For Your Consideration (2006)

Plot: It's the summer, and a small movie called "Home for Purim" is being filmed at equally small Sunfish Studios. It is the first screenplay by playwrights Lane Iverson and Philip Koontz. The four leads are veterans Marilyn Hack and Victor Allan Miller, who have little renown or name/face recognition despite their years in the business, and relative newcomers Callie Webb and Brian Chubb, who are in a relationship in real life against their on screen relationship as siblings. Things on the set are typical of any movie, having its fair share of ups and downs, the latter which include Iverson and Koontz having issues with actions of the director, Jay Berman, and the studio suits needing to put their unwanted two-cents in.
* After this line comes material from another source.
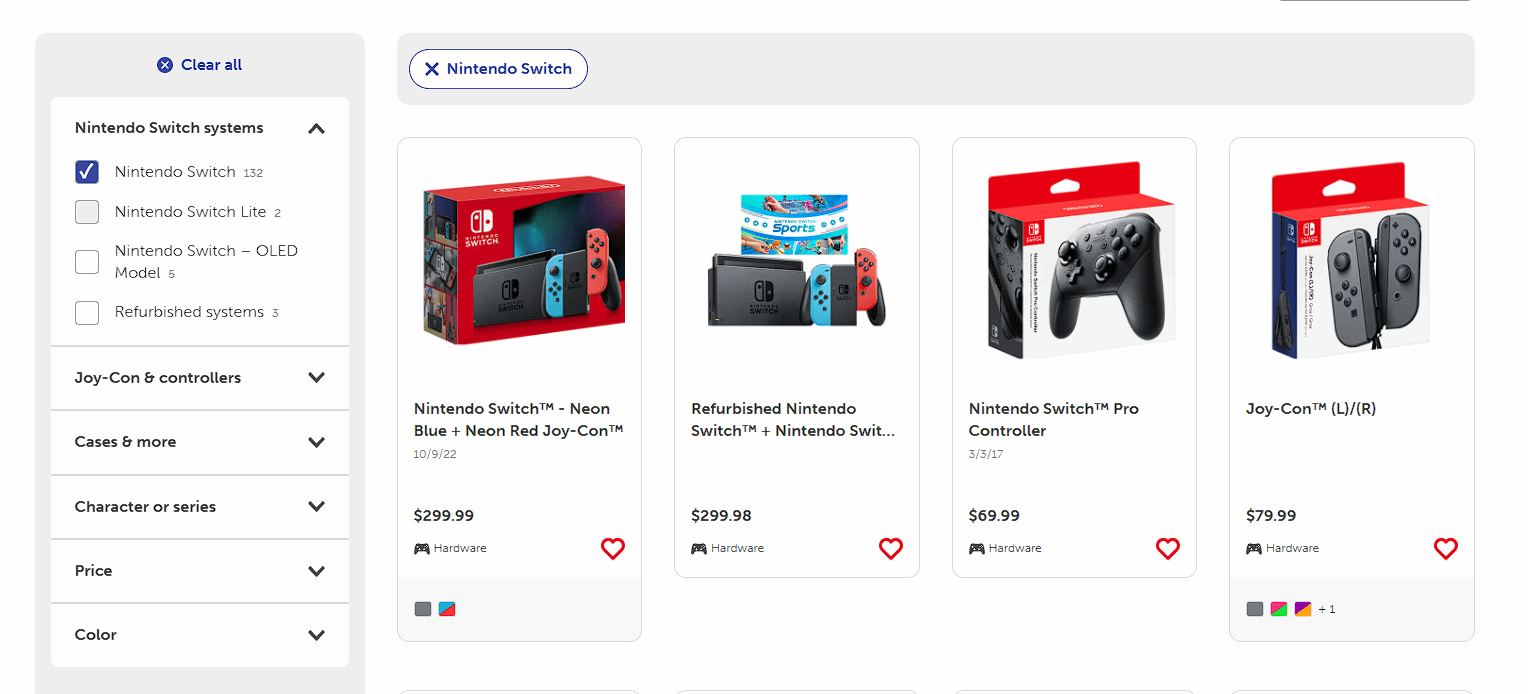Favorite the Joy-Con (L)/(R) product
This screenshot has height=694, width=1528.
[1445, 548]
The movie is expected to be gobbled up at the box office by movies with bigger budgets and bigger names. Things start to change when film journalists who have made it on set report that the movie has Oscar written all over it, certain cast members being singled out for possible recognition. Although those cast members are outwardly excited by the praise, they do not want to demonstrate that they truly do crave that Oscar recognition. After the movie is released during awards season, it, including for the previously mentioned cast members, does receive all the praise in its finished product to match the hype during production. Those cast members who have been singled out do the talk show circuit to promote the movie but more so to promote themselves as being friendly to the audience of the specific talk show, regardless of if that is who they are in real life, all in an effort to get that coveted Oscar nomination for their performance. What happens in their immediate future is affected by the goings-on of the morning of the Oscar nominations announcement.

Alternative Plot: The possibility of Oscar gold holds the cast and crew of an independent film in its grip after the performance of its virtually unknown, veteran star (Catherine O'Hara) generates awards buzz. Though the movie in question, "Home for Purim," is impossibly awful, the rumors of future nominations snowball and attract the attention of a distributor who wants to make a few "minor" changes.